▸ WHAT IS REQUIRED
Starting at the beginning of the records and ending at the line that contains "tap(59, 14)", can you express each request and its answer as one row of a two-column CSV with the columns request and answer? Put each value in a single quoted field with line breaks changed to spaces, and leave the pictures out.

** BEGIN **

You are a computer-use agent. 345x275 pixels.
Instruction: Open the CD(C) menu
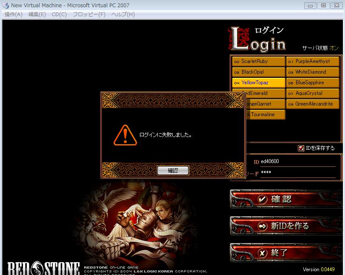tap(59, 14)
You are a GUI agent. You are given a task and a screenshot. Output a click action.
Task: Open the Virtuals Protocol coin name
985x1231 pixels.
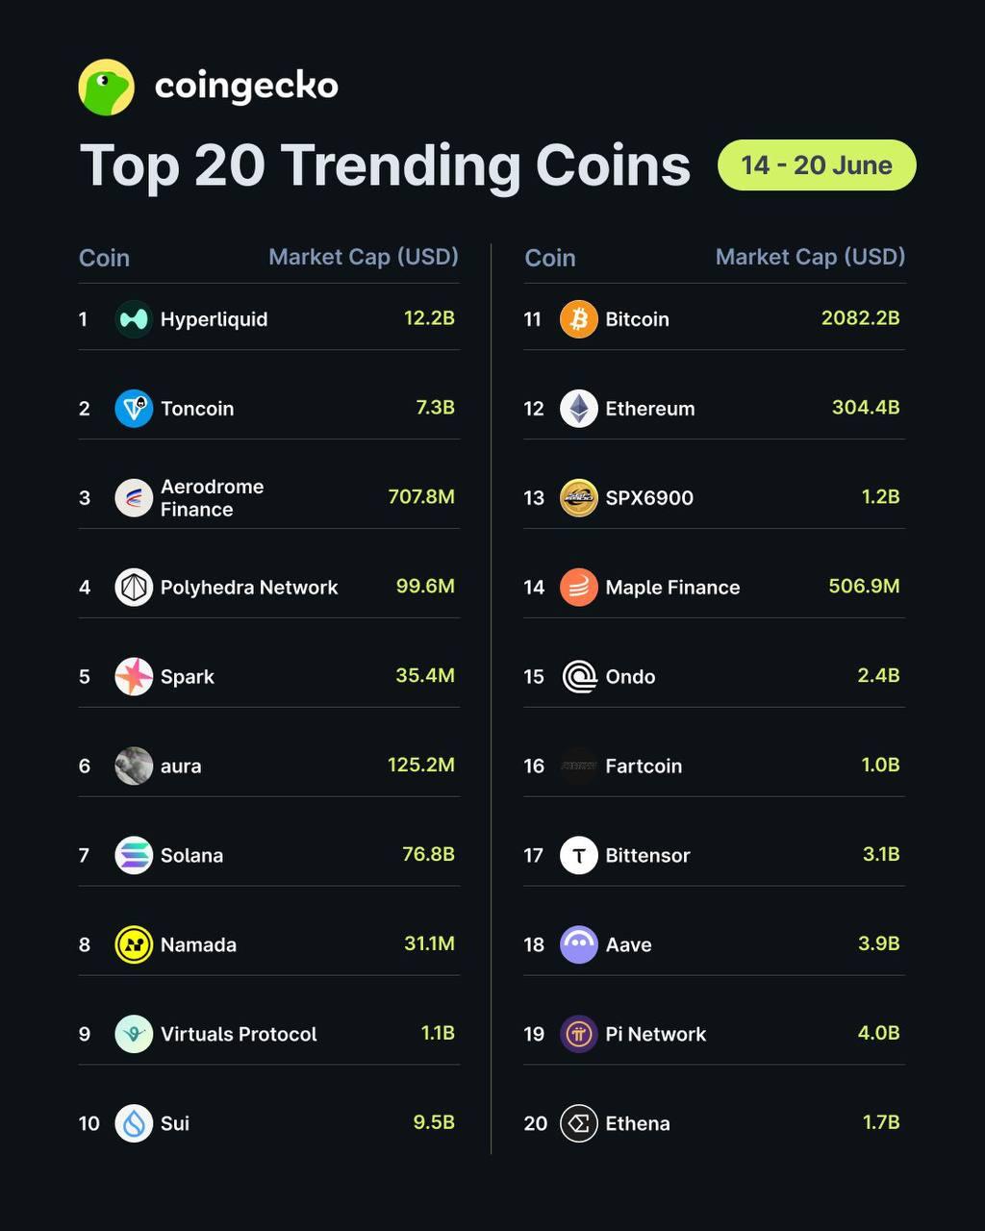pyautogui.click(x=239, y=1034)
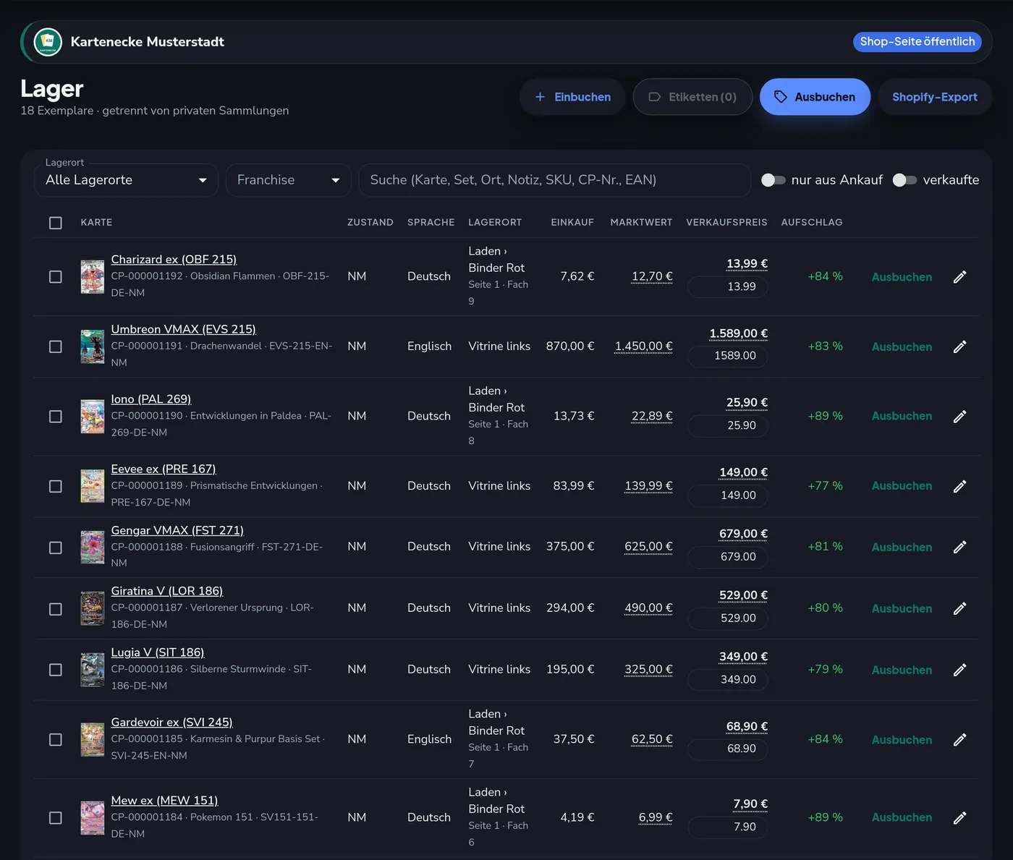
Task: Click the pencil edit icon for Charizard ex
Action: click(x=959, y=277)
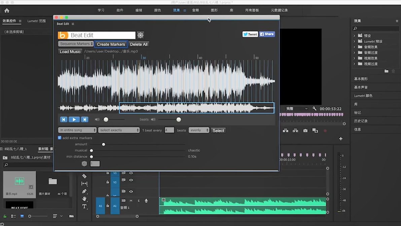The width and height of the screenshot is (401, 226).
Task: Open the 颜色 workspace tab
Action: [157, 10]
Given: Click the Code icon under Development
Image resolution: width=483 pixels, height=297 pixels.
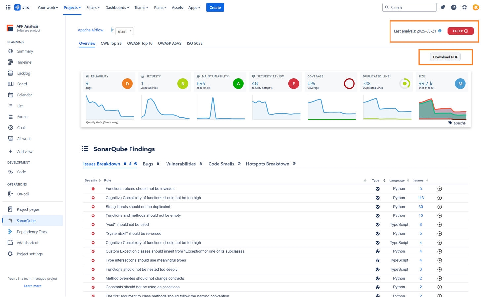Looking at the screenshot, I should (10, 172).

** END **

▸ SOLUTION FOR THIS TASK
request,answer
"You are a computer-use agent. 345x275 pixels. Instruction: Open the CD(C) menu","tap(59, 14)"